### Provided material
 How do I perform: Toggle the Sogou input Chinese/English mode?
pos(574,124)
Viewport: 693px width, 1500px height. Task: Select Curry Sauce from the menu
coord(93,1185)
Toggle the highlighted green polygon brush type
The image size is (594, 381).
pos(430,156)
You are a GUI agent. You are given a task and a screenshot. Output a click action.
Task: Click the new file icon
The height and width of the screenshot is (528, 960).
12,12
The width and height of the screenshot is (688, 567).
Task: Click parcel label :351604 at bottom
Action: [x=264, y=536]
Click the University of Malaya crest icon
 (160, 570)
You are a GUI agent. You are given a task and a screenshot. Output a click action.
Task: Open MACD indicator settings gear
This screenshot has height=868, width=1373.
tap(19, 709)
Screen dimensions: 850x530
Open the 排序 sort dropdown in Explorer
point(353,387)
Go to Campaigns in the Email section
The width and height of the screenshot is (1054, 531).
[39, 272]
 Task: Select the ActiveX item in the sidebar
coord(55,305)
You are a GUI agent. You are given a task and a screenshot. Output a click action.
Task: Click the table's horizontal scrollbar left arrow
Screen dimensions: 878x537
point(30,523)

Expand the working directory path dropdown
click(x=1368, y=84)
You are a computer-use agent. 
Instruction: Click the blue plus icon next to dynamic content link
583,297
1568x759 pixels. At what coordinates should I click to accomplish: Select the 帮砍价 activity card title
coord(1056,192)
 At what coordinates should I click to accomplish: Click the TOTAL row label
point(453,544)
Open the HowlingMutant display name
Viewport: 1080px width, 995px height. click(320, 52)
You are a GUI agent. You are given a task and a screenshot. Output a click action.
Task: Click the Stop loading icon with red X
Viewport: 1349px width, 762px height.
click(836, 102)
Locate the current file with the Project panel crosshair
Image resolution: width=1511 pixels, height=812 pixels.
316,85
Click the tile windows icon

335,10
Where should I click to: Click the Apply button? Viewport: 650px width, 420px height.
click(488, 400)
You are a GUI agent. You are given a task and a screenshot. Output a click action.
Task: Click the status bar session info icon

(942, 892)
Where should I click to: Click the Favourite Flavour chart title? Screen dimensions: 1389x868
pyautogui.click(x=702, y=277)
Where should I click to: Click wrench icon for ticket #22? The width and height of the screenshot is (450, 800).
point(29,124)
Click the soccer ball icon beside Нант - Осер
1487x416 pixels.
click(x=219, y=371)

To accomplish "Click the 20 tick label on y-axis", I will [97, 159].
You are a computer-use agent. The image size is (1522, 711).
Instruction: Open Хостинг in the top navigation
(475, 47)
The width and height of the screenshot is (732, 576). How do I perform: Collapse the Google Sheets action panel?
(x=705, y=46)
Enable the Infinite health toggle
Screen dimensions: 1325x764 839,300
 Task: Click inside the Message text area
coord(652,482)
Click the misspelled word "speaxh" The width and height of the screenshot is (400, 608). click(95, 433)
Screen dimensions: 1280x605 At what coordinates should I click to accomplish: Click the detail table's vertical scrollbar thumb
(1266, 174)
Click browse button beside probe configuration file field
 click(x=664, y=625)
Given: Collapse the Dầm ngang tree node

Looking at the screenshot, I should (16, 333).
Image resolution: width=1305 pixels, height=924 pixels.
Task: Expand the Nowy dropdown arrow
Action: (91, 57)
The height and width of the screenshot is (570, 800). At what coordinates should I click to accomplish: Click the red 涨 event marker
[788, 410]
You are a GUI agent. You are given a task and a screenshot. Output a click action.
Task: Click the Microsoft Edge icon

### Your assignment
What is needed is a word-for-word copy of all the entries.

### Expected output
 How do I perform: Toggle the Sogou input Chinese/English mode?
pos(574,124)
Viewport: 693px width, 1500px height. Task: Select Curry Sauce from the menu
coord(93,1185)
Toggle the highlighted green polygon brush type
The image size is (594, 381).
pos(430,156)
You are a GUI agent. You are given a task and a screenshot. Output a click action.
Task: Click the new file icon
The height and width of the screenshot is (528, 960).
12,12
The width and height of the screenshot is (688, 567).
Task: Click parcel label :351604 at bottom
Action: [x=264, y=536]
Click the University of Malaya crest icon
 (160, 570)
You are a GUI agent. You are given a task and a screenshot. Output a click action.
Task: Open MACD indicator settings gear
This screenshot has height=868, width=1373.
tap(19, 709)
Screen dimensions: 850x530
Open the 排序 sort dropdown in Explorer
point(353,387)
Go to Campaigns in the Email section
The width and height of the screenshot is (1054, 531).
[39, 272]
 Task: Select the ActiveX item in the sidebar
coord(55,305)
You are a GUI agent. You are given a task and a screenshot. Output a click action.
Task: Click the table's horizontal scrollbar left arrow
Screen dimensions: 878x537
point(30,523)

Expand the working directory path dropdown
click(x=1368, y=84)
You are a computer-use agent. 
Instruction: Click the blue plus icon next to dynamic content link
583,297
1568x759 pixels. At what coordinates should I click to accomplish: Select the 帮砍价 activity card title
coord(1056,192)
 At what coordinates should I click to accomplish: Click the TOTAL row label
point(453,544)
Open the HowlingMutant display name
Viewport: 1080px width, 995px height. click(320, 52)
You are a GUI agent. You are given a task and a screenshot. Output a click action.
Task: Click the Stop loading icon with red X
Viewport: 1349px width, 762px height.
click(836, 102)
Locate the current file with the Project panel crosshair
Image resolution: width=1511 pixels, height=812 pixels.
316,85
Click the tile windows icon

335,10
Where should I click to: Click the Apply button? Viewport: 650px width, 420px height.
click(488, 400)
You are a GUI agent. You are given a task and a screenshot. Output a click action.
Task: Click the status bar session info icon

(942, 892)
Where should I click to: Click the Favourite Flavour chart title? Screen dimensions: 1389x868
pyautogui.click(x=702, y=277)
Where should I click to: Click wrench icon for ticket #22? The width and height of the screenshot is (450, 800).
point(29,124)
Click the soccer ball icon beside Нант - Осер
1487x416 pixels.
click(x=219, y=371)

To accomplish "Click the 20 tick label on y-axis", I will [97, 159].
You are a computer-use agent. The image size is (1522, 711).
Instruction: Open Хостинг in the top navigation
(475, 47)
The width and height of the screenshot is (732, 576). How do I perform: Collapse the Google Sheets action panel?
(x=705, y=46)
Enable the Infinite health toggle
Screen dimensions: 1325x764 839,300
 Task: Click inside the Message text area
coord(652,482)
Click the misspelled word "speaxh" The width and height of the screenshot is (400, 608). click(95, 433)
Screen dimensions: 1280x605 At what coordinates should I click to accomplish: Click the detail table's vertical scrollbar thumb
(1266, 174)
Click browse button beside probe configuration file field
 click(x=664, y=625)
Given: Collapse the Dầm ngang tree node

Looking at the screenshot, I should (16, 333).
Image resolution: width=1305 pixels, height=924 pixels.
Task: Expand the Nowy dropdown arrow
Action: (91, 57)
The height and width of the screenshot is (570, 800). At what coordinates should I click to accomplish: Click the red 涨 event marker
[788, 410]
You are a GUI agent. You are given a task and a screenshot. Output a click action.
Task: Click the Microsoft Edge icon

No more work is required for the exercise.